Les lumières vives de la salle d’opération n’ont pas montré la source de son saignement. On s’est acharnés sur elle pendant que l’anesthésiste jetait des poches de sang vides sur le sol. J’ai aspiré le fluide de sa cage thoracique aussi vite qu’il a pu l’injecter dans ses veines, et rien n’a pu arrêter le flux. Finalement, le chirurgien a localisé un moignon jaillissant, déchiqueté et trop court pour être clampé – une artère pulmonaire majeure avait été arrachée à sa base. Mais à ce moment-là, son cœur était en fibrillation depuis bien trop longtemps pour pouvoir se rétablir. Le bout de ses doigts et ses lèvres étaient devenus cireux et blancs. « Elle ne peut pas survivre à cette blessure », soupire le chirurgien. « Il est temps d’arrêter. » L’anesthésiste a hoché la tête, et j’ai cédé à contrecœur mon poste à son cœur. Il s’est secoué futilement pendant un moment, puis a semblé haleter et s’arrêter. A ce moment-là, même son myocarde semblait pâle.
J’ai retiré ma blouse, mes chaussures glissant sur les éponges détrempées empilées à mes pieds. Le chirurgien a tendu sa main vers moi. Elle était ferme et solide, pas du tout comme la douceur du cœur que j’avais saisi pendant l’heure précédente. Il m’a remercié pour mon aide.

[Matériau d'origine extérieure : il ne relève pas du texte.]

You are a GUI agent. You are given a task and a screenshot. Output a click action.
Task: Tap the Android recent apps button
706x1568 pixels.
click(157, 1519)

Je suis sorti de la salle d’opération, les épaules voûtées, et ma blouse s’accrochant à mon dos humide. Dans la cage d’escalier, j’ai commencé à descendre, vers la sortie. J’avais besoin d’une pause, d’un peu de temps pour réfléchir à ce que je venais de voir. Je pensais que les livres et les films m’avaient préparé à l’idée d’une urgence hospitalière, mais ils offraient des images de médecins infaillibles et de patients invulnérables. Je connaissais la blouse blanche, mais pas les gants ensanglantés, le cœur qui s’arrête et l’enfant sans mère qui pleure seul dans la pouponnière. Je n’étais surtout pas préparée à l’homme ivre qui avait causé tout cela. J’ai pensé que je le verrais probablement demain lors des visites, et encore la semaine prochaine, et la suivante lors des innombrables réadmissions. Je pourrais apprendre à le connaître et à lui en vouloir, alors que je n’apprendrais probablement jamais le nom de la petite fille de la victime du jour. Le poids de tout cela m’a envahi, et j’ai trébuché vers le mur. Puis j’ai mis mes pensées de côté, j’ai enfilé ma blouse blanche et je me suis tourné vers le haut avec lassitude ; je devais encore m’occuper du transfert de M. Rossignol à l’unité de désintoxication. L’introspection n’est pas une bonne médecine pendant l’année d’internat.